── Provided passage ──

The Signaling Name identifies the Child and the Signaling Type.
It is identical to the Child name (but with the final root label removed),
prefixed with a label containing the Signaling Type.
Bootstrapping a DNSSEC Delegation
When the Child zone's CDS/CDNSKEY RRsets are used for setting up initial
trust, they need to be authenticated.
This is achieved by co-publishing the Child's CDS/CDNSKEY records as an
authenticated signal from the Child DNS Operator.
The Parent can discover and validate this signal, thus transferring
trust from the Child DNS Operator to the Child zone.
Child DNS Operators and Parental Agents who wish to use CDS/CDNSKEY
records for DNSSEC bootstrapping SHOULD support the authentication
protocol described in this section.
Signaling Consent to Act as the Child's Signer
To confirm its willingness to act as the Child's delegated signer and
authenticate the Child's CDS/CDNSKEY RRsets, the Child DNS Operator
MUST co-publish them at the corresponding Signaling Name under each
out-of-bailiwick Signaling Domain ().
For simplicity, the Child DNS Operator MAY also co-publish the Child's
CDS/CDNSKEY RRsets under Signaling Domains that are in bailiwick,
although those Signaling Domains are not used for validation
().
Unlike the CDS/CDNSKEY records at the Child's apex, Signaling
Records MUST be signed with the corresponding Signaling Zone's
key(s). Their contents MUST be identical to the corresponding
records published at the Child's apex.
Existing use of CDS/CDNSKEY records is specified at the Child apex
only (, Section 4.1). This protocol extends the use of
these record types to non-apex owner names for the purpose of DNSSEC
bootstrapping. To exclude the possibility of semantic collision,
there MUST NOT be a zone cut at a Signaling Name.

───
── Record excerpts ──

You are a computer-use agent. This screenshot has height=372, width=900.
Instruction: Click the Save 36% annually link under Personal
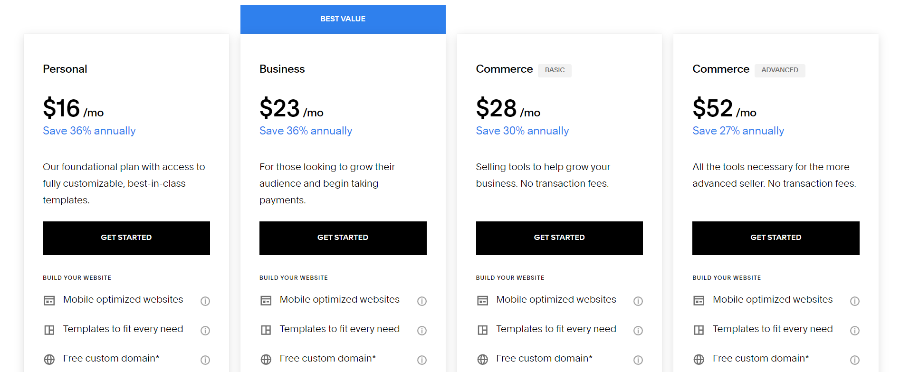pos(89,131)
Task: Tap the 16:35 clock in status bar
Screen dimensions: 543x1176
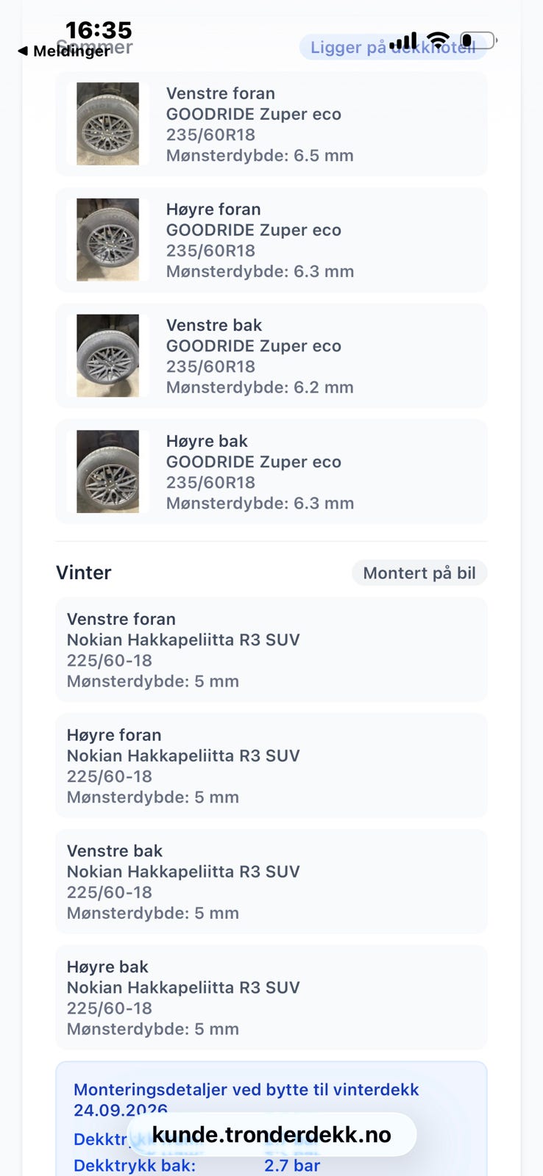Action: tap(99, 30)
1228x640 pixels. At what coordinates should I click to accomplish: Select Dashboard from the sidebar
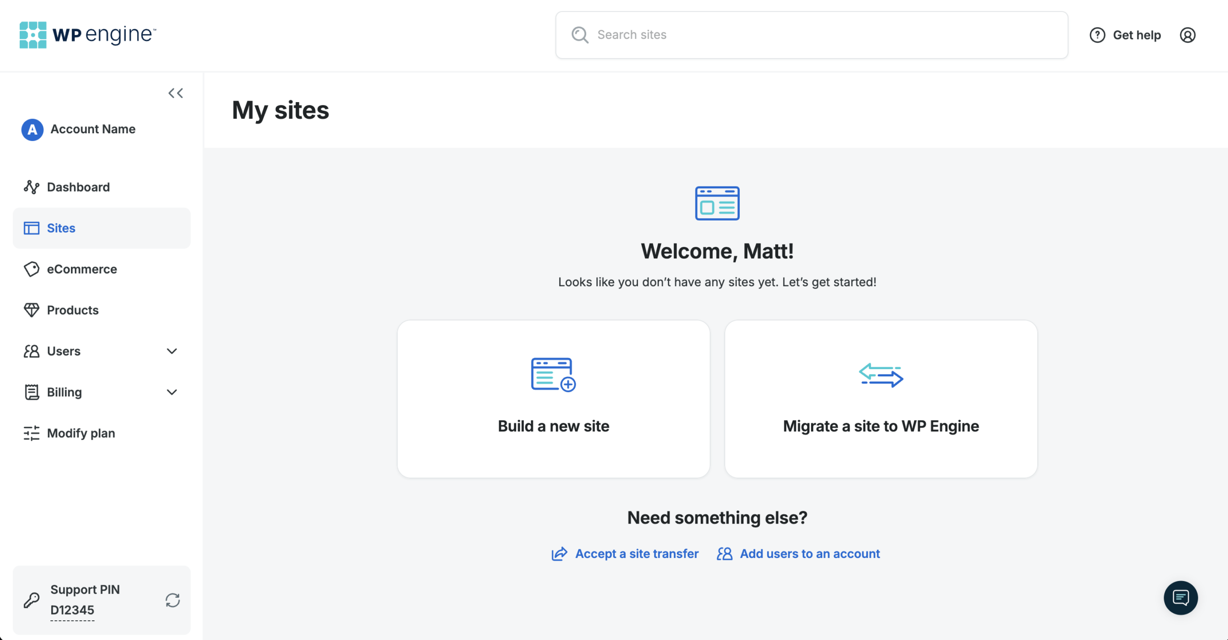click(x=78, y=187)
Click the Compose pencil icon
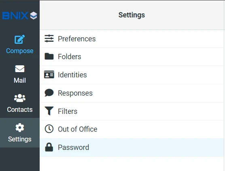This screenshot has height=171, width=225. point(20,39)
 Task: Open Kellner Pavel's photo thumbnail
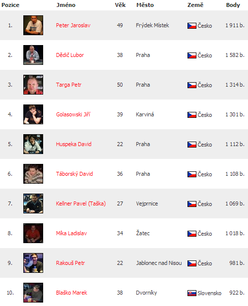click(x=33, y=204)
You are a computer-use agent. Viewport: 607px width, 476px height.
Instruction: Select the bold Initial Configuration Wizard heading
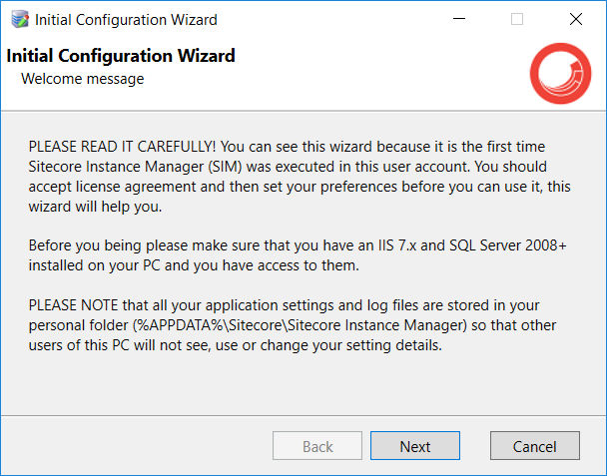point(121,56)
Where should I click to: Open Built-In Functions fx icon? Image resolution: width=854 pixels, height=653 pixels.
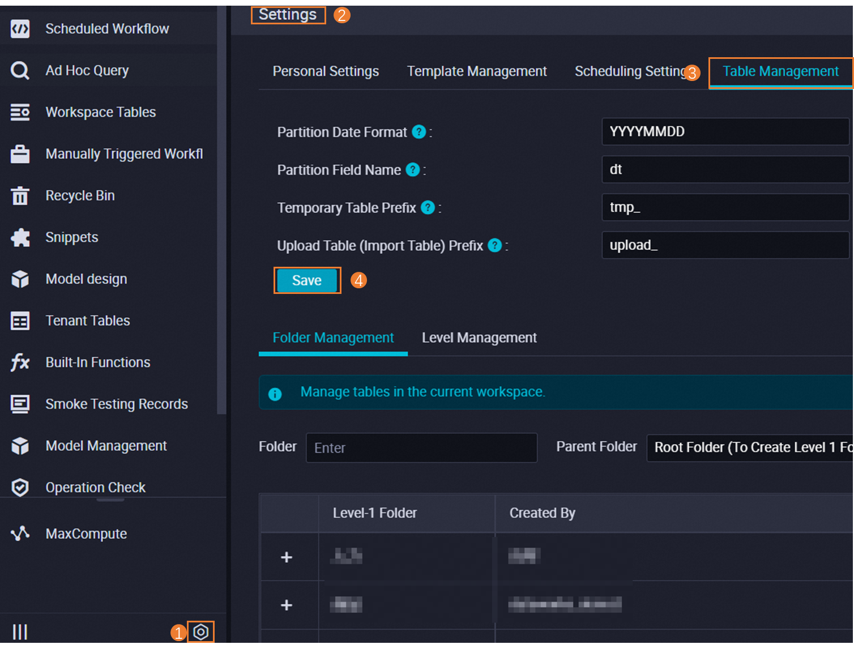tap(20, 362)
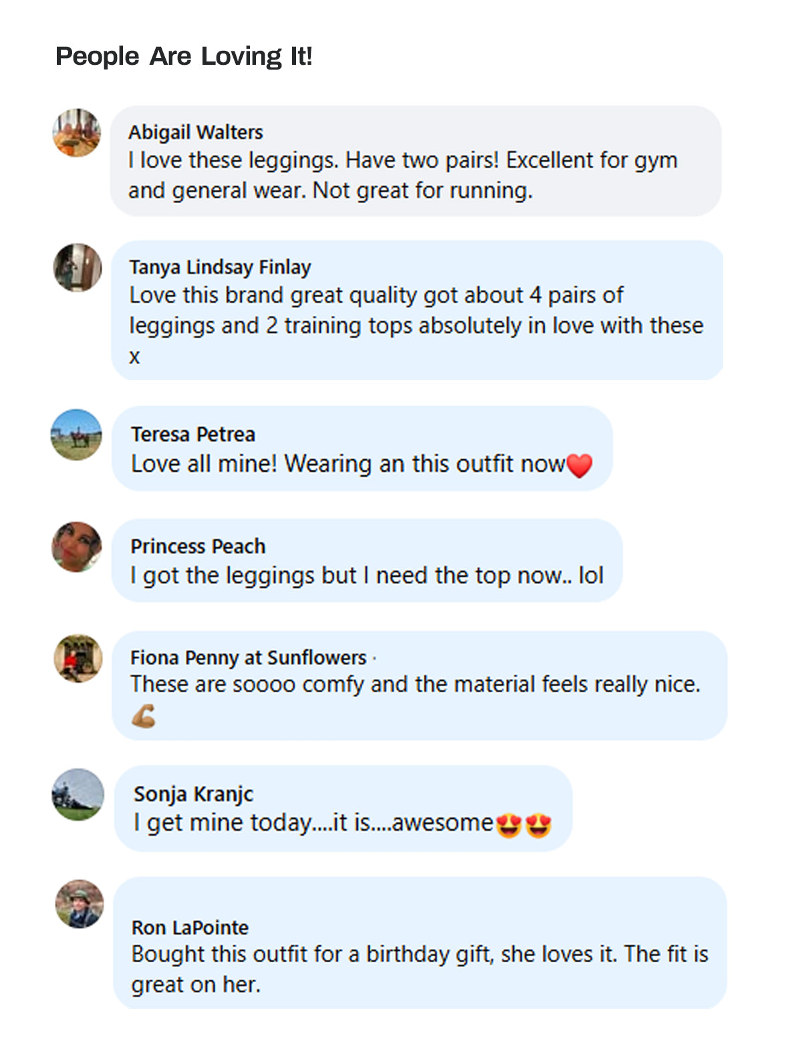Click Tanya Lindsay Finlay's avatar

tap(78, 267)
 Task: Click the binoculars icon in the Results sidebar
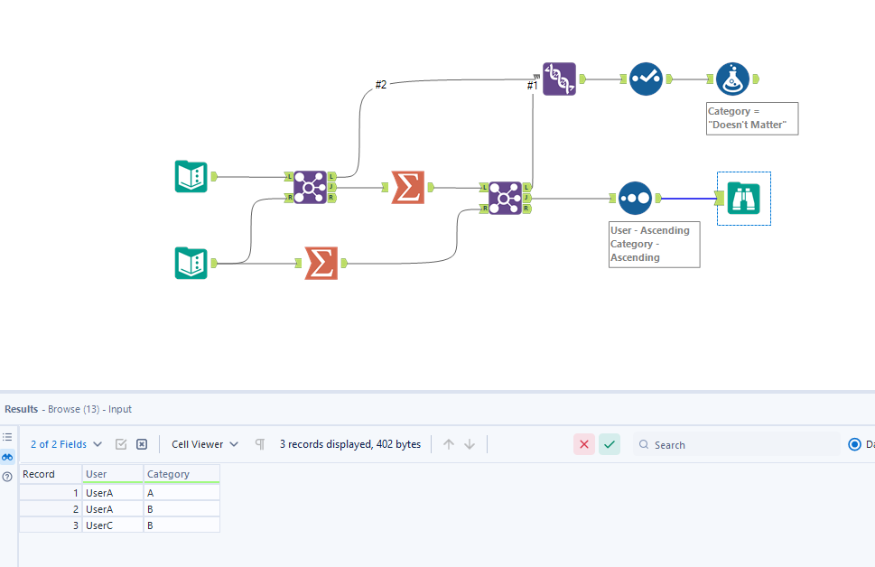tap(7, 457)
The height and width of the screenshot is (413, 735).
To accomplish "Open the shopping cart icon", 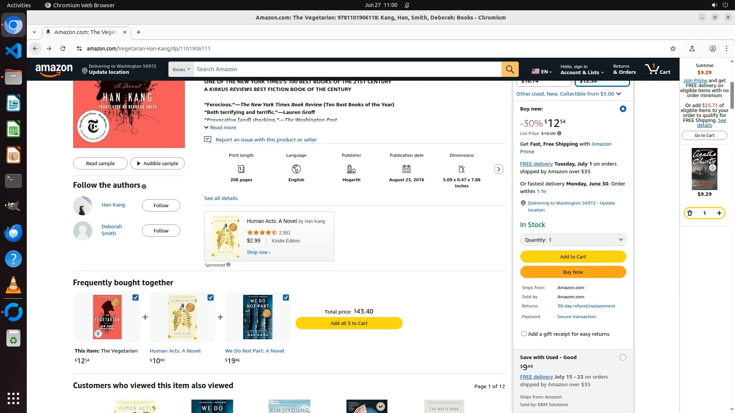I will pos(657,69).
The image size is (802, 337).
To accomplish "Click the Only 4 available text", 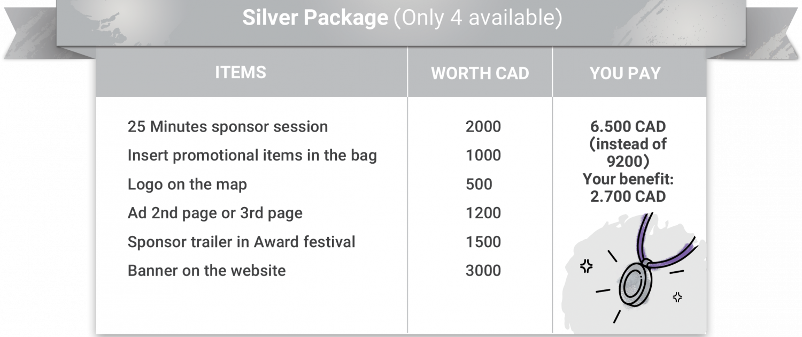I will click(478, 18).
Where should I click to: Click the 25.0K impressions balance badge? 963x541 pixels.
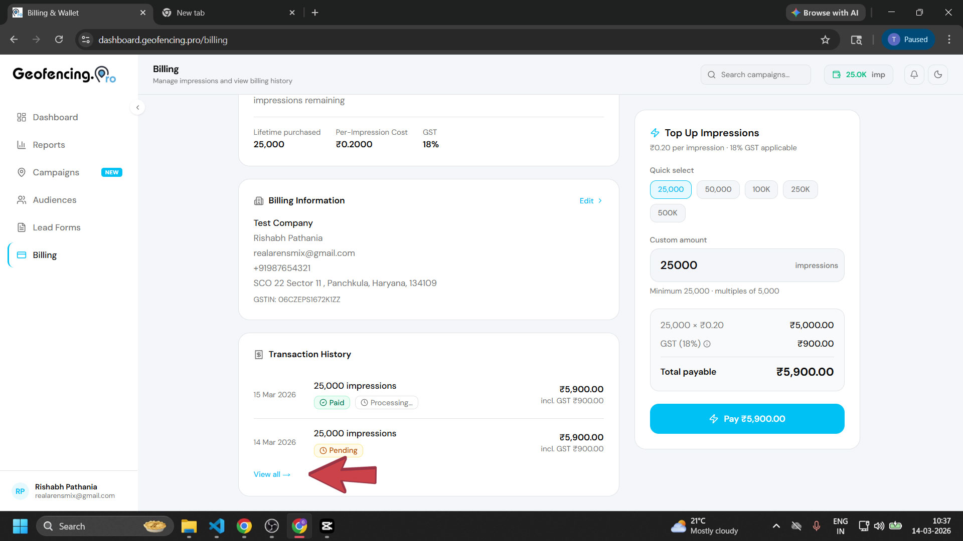858,74
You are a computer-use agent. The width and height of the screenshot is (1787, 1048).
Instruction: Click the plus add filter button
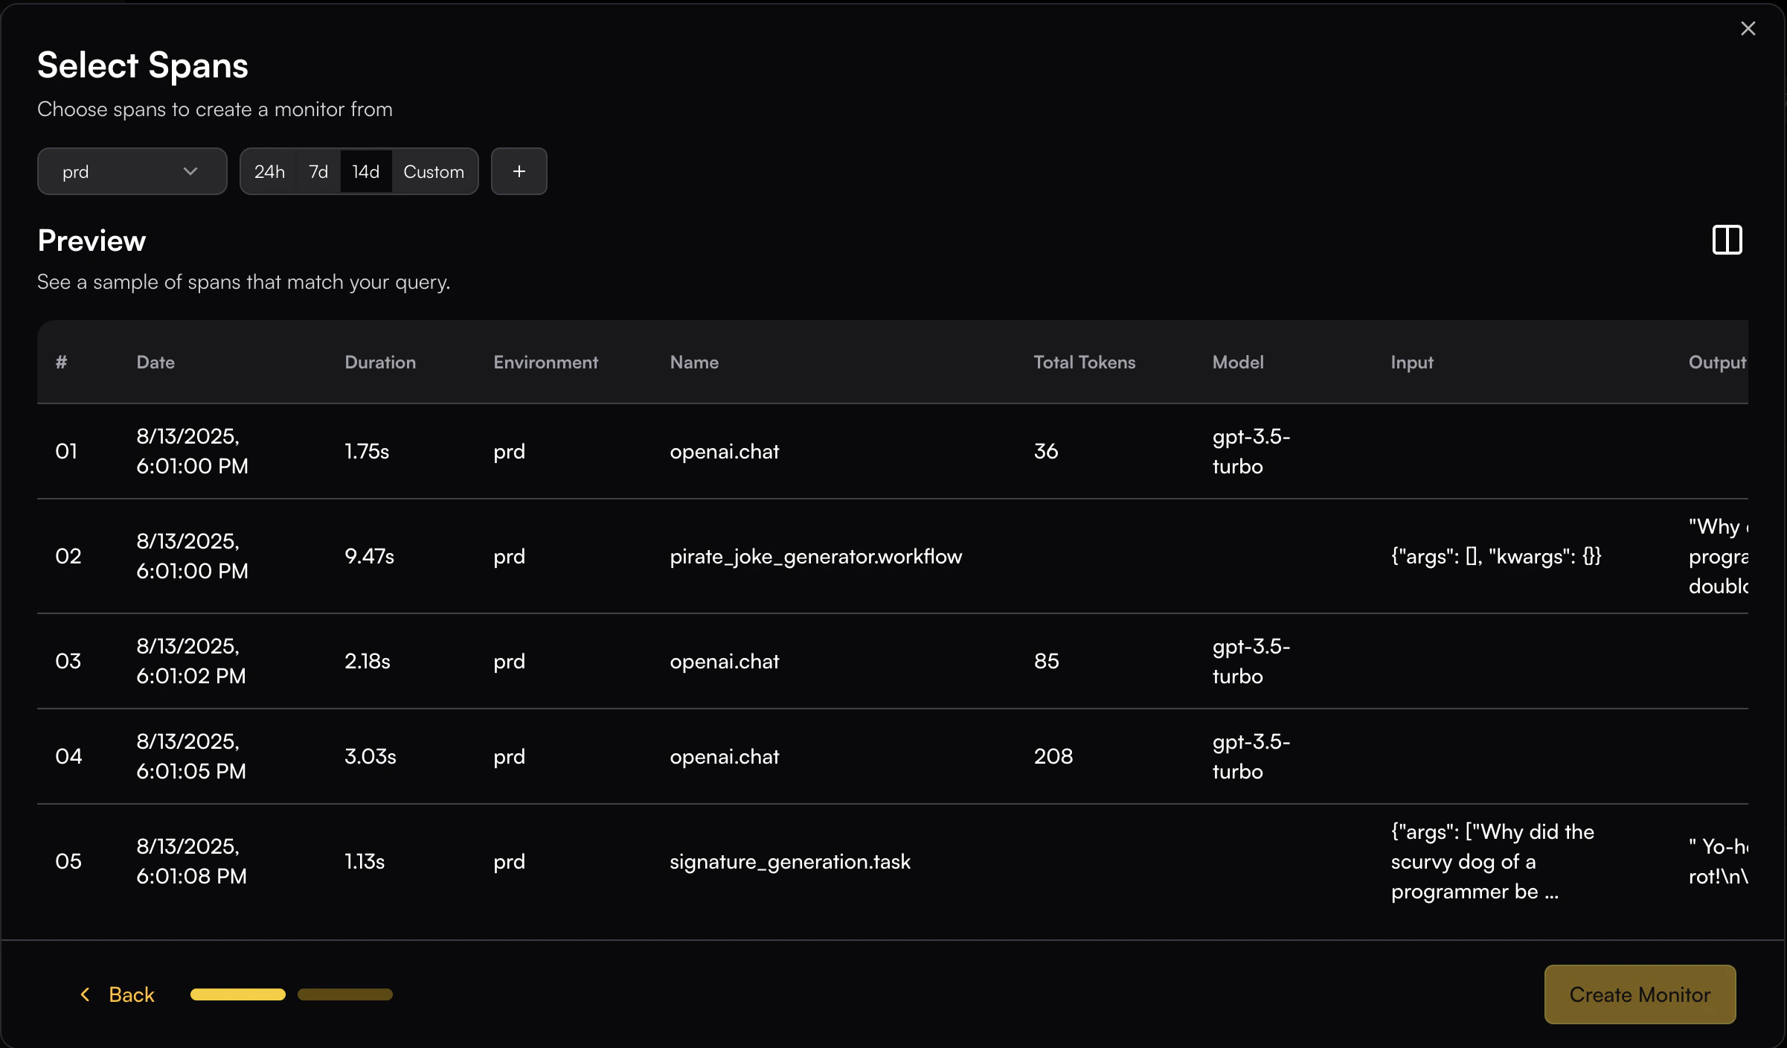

───

The tasks:
a) Format the records as a numbered list, from their start through the line containing "tap(7, 457)", with blank lines left out. Omit the pictures.
b) Resume the passage on bootstrapping DNSSEC delegations from where it stops.

Results for each task:
a)
1. You are a computer-use agent. This screenshot has height=372, width=900.
2. Instruction: Click the Save 36% annually link under Personal
3. pos(89,131)
4. Task: Tap the 16:35 clock in status bar
5. Screen dimensions: 543x1176
6. Action: tap(99, 30)
7. 1228x640 pixels. At what coordinates should I click to accomplish: Select Dashboard from the sidebar
8. click(x=78, y=187)
9. Click the Compose pencil icon
10. This screenshot has height=171, width=225. point(20,39)
11.  Task: Open Kellner Pavel's photo thumbnail
12. click(x=33, y=204)
13. You are a computer-use agent. Viewport: 607px width, 476px height.
14. Instruction: Select the bold Initial Configuration Wizard heading
15. point(121,56)
16. Where should I click to: Open Built-In Functions fx icon? Image resolution: width=854 pixels, height=653 pixels.
17. tap(20, 362)
18. Click Tanya Lindsay Finlay's avatar
19. tap(78, 267)
20.  Task: Click the binoculars icon in the Results sidebar
21. tap(7, 457)

b)
Example
For the purposes of bootstrapping the Child zone example.co.uk with NS
records ns1.example.net, ns2.example.org, and ns3.example.co.uk,
the required Signaling Domains are _signal.ns1.example.net and
_signal.ns2.example.org.
In the zones containing these domains, the Child DNS Operator
authenticates the CDS/CDNSKEY records found at the Child's apex by
co-publishing them at the names:
_dsboot.example.co.uk._signal.ns1.example.net
_dsboot.example.co.uk._signal.ns2.example.org
The records are accompanied by RRSIG records created using the key(s)
of the respective Signaling Zone.
Publication of Signaling Records under the in-bailiwick domain
_signal.ns3.example.co.uk is not required.
Validating CDS/CDNSKEY Records for DNSSEC Bootstrapping
This section replaces Section 3 of .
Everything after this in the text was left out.